[Opening Extract to read section]

WASHINGTON — The Food and Drug Administration warned
doctors, patients and their families Monday that 10
popular antidepressants could cause deepening
depression and even suicide. It also directed the
manufacturers to put warnings of such possible side
effects on the drugs' labels. The agency also alerted
those involved with the drugs to look out for
agitation, hostility, mania and other forms of
sometimes violent behavior that have been associated
with them.
The drugs — Prozac, Zoloft, Paxil, Luvox, Celexa,
Lexapro, Effexor, Wellbutrin, Serzone and Remeron —
are taken by 30 million Americans, according to some
estimates. The first seven are in the drug category
known as "serotonin reuptake inhibitors,"
and their sales in 2003 exceeded those of any other
drug class except the group of painkillers that
includes codeine. The speed and scope of the FDA's
action reflected its concerns about the breadth of the
potential damage the drugs could cause. "Our hope
is that the new language and labeling will result in
closer observation of patients who are being
prescribed these drugs," said Dr. Thomas P.
Laughren, leader of the FDA's psychiatric drug
products team.
The warnings came after an FDA advisory panel heard
testimony last month from dozens of patients and
family members who blamed the drugs for suicide
attempts, suicides and violent acts by children among
patients taking them. Testimony at that meeting showed
that patients on the medications had become more
depressed or even suicidal or more agitated and
violent, and their doctors were doing nothing about
it, Laughren said.
The FDA hopes that with the new warnings, doctors will
know when to reassess treatments and possibly
discontinue the drugs, he added. The FDA said it was
not yet clear whether antidepressants contributed to
the emergence of suicidal tendencies and behavior. But
at the urging of the advisory panel, the agency
decided to issue the warnings now, before it completed
a reexamination of 25 clinical trials of various drugs
on children.
This summer, when that review is done, the FDA may
have more to say on the issue, Laughren said.Drug
companies played down the warnings and stressed that
the FDA had not shown a link between the drugs and
suicide. "Depression is a serious public health
issue — and it takes great courage for patients to
begin treatment in the first place," said
Jennifer Yoder, spokeswoman for Eli Lilly and Co.,
which makes Prozac. "Patents should not stop
treatment without first talking to their
doctors."
Dr. Cathryn Clary, a vice president of Pfizer, maker
of Zoloft, said her company was "working closely
with the FDA" to change the drug's labeling.
Concerns about a possible link between the drugs and
suicide were raised in the media and by some
psychiatrists in 1990. The FDA convened an advisory
panel on the topic but opted not to issue any
warnings. "It's 14 years later, and finally the
FDA — albeit tentatively — is doing the right
thing," said Dr. Joseph Glenmullen, a Harvard
Medical School psychiatrist, who wrote a book about
the side effects of antidepressants.

[Closing Extract to read section]

* **Activity 1**: In the article on the FDA antidepressant warnings, how many Americans take the ten named drugs, according to some estimates?
* **Activity 2**: Continue the article on the FDA antidepressant warnings from its last sentence.

[Opening Data for review section]

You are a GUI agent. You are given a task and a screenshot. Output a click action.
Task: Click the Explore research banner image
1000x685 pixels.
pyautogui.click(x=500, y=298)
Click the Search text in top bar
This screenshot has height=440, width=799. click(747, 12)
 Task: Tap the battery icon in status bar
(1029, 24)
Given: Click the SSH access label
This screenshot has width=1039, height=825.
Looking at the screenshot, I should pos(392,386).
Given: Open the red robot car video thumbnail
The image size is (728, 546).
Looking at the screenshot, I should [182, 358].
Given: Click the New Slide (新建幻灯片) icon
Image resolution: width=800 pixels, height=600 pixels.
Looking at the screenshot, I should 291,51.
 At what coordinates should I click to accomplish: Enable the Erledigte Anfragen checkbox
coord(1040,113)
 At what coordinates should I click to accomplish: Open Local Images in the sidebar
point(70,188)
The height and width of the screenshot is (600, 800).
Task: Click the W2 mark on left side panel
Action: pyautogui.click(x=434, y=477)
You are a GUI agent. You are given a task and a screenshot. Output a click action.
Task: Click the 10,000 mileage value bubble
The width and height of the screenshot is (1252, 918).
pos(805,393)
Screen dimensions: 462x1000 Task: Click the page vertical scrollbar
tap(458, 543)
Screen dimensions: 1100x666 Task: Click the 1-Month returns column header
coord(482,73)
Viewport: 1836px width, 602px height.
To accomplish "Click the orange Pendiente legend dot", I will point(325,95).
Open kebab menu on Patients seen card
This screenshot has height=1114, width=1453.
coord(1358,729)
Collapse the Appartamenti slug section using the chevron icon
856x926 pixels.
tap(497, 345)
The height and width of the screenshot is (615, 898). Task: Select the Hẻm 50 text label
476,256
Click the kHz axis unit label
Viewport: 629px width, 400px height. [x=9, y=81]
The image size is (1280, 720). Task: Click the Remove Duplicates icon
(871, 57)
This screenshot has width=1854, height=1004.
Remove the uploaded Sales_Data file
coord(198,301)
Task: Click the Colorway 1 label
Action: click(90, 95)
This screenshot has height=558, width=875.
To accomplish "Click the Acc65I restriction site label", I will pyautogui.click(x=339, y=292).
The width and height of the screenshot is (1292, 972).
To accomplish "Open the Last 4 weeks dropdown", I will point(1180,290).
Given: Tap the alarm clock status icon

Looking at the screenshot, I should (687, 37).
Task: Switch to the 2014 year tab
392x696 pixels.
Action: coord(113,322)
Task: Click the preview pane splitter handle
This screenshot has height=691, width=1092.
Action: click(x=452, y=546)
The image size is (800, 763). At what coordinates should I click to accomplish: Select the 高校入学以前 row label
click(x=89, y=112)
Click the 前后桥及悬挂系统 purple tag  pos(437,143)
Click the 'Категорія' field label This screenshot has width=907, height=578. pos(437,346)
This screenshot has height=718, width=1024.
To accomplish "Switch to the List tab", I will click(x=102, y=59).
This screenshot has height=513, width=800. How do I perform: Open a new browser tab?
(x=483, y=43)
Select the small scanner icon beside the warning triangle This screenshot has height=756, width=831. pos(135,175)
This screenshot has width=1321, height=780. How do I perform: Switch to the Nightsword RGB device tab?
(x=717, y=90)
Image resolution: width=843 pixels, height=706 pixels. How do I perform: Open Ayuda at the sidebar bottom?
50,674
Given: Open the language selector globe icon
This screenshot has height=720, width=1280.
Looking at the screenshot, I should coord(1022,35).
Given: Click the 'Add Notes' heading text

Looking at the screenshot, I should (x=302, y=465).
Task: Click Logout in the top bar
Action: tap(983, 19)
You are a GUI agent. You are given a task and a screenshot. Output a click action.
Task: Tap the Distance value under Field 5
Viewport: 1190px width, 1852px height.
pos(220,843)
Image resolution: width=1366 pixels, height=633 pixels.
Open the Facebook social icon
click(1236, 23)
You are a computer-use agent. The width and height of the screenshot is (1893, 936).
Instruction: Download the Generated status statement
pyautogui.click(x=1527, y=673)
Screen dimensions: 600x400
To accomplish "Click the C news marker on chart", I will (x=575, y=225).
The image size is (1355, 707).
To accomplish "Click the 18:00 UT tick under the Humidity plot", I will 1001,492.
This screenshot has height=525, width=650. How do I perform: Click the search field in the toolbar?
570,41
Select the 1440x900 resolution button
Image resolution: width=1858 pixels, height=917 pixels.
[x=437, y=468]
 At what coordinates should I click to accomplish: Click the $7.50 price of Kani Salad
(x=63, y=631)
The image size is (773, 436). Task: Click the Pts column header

[Closing Data for review section]

* **Expected output 1**: 30 million

* **Expected output 2**:
The FDA's warning is important, he said, because many
doctors and patients are not aware that suicidal and
violent behavior are possible side effects. Glenmullen,
who prescribes the drugs to his patients, said the
warning sent a direct message to doctors: "You
can't give a patient one of these drugs and tell them
to come back in two or three months. You have to
monitor them closely." Dr. Matthew Rudorfer, the
National Institute of Mental Health psychiatrist who
chairs the FDA advisory panel, said the group did not
believe that the risks of the medications ruled out
their use. "But we think such warnings are
required to elevate the level of concern and attention
that practitioners use in prescribing them,"
Rudorfer said.
The FDA said patients should be monitored especially
carefully at the beginning of treatment and when doses
are increased or decreased. Thomas J. Moore, a health
policy analyst at George Washington University, said
the FDA's warnings were more confusing than the
message from the British government, which in December
said children and teenagers should not take the drugs
because of the possible increased risk of suicide.
"The drawback to what the FDA did today is that
it still failed to acknowledge the relationship of the
suicidal, violent and manic behaviors to the
drug," Moore said. With the possible exception of
Prozac, there is not enough evidence that the drugs
are beneficial to children to justify the risks of
dangerous side effects, he said. Prozac is the only
antidepressant in the group that the FDA has approved
for use by children.
Neither the FDA nor the drug companies try to estimate
how many Americans take the drugs. Britain's North
Wales Department of Psychological Medicine estimates
that as many as 30 million Americans take
antidepressants. Generic drugs are available in the
U.S. for three of the drugs: fluoxetine for Prozac,
paroxetine for Paxil and bupropion for Wellbutrin.